狼群退去後的黎明,來得格外緩慢而沉重。冷誌軍背靠冰冷的岩壁,抱著同樣冰冷的buqiang,在篝火餘燼的微弱紅光中,睜著眼睛熬過了後半夜。每一絲風吹草動,都讓他如同驚弓之鳥,緊握槍柄的手指因為過度用力而關節發白。直到東方天際泛起魚肚白,林間的景物在晨曦中逐漸清晰,確認狼群確實已經遠離,他纔敢真正放鬆緊繃的神經,一股難以言喻的疲憊如同潮水般席捲全身。
他活動了一下幾乎凍僵的四肢,檢查了一下昨晚的戰果——三具狼屍散落在營地周圍。他冇有時間去處理這些,隻是用泥土和落葉簡單掩蓋了血跡,以免引來更多的掠食者。隨後,他迅速收拾好行裝,熄滅了最後一點火星,毫不猶豫地離開了這個險些成為他葬身之地的石崖。
必須儘快離開這片區域!狼群雖然暫時退去,但誰也無法保證它們不會捲土重來,尤其是在白天,它們可能會召喚來更多的同伴。

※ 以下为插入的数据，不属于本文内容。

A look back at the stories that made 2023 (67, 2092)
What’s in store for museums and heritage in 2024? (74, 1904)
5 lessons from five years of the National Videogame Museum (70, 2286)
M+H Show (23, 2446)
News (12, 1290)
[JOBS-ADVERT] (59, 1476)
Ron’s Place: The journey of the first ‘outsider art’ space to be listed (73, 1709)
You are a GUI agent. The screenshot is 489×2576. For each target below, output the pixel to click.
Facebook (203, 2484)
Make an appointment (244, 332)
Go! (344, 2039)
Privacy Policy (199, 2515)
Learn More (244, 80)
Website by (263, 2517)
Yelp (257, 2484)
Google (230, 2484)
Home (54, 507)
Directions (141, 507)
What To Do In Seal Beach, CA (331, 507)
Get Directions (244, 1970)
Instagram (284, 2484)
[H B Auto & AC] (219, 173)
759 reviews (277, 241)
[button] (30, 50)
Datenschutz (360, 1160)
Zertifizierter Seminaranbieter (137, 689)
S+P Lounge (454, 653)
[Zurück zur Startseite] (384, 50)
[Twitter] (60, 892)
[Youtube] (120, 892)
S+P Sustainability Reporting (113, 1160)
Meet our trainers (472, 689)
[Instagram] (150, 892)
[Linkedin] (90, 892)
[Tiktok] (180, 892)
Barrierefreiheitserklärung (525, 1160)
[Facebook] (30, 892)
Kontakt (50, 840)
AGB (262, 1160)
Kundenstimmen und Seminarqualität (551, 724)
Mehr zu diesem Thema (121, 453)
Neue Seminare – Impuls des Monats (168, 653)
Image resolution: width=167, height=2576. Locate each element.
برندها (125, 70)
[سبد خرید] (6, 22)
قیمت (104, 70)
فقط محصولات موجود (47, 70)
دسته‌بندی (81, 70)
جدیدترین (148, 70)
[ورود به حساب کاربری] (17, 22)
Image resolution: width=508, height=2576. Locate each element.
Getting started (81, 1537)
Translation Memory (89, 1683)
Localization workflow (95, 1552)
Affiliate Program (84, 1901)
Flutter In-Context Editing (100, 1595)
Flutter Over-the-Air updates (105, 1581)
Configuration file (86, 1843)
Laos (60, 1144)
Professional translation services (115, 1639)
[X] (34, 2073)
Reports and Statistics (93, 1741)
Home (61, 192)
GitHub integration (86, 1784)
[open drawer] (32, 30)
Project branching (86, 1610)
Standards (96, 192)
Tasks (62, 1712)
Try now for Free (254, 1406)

他選擇了一條更加陡峭、幾乎無路可循的山脊線向上攀登。這裡岩石裸露,灌木稀疏,視野相對開闊,既能避免在密林中再次被伏擊,也能提前發現遠處的危險。疲憊和睏倦如同附骨之疽,不斷侵蝕著他的意誌,但他咬緊牙關,憑藉強大的毅力支撐著身體,每一步都踏得異常堅定。他抓起一把雪塞進嘴裡,冰涼的刺激讓他精神稍微一振。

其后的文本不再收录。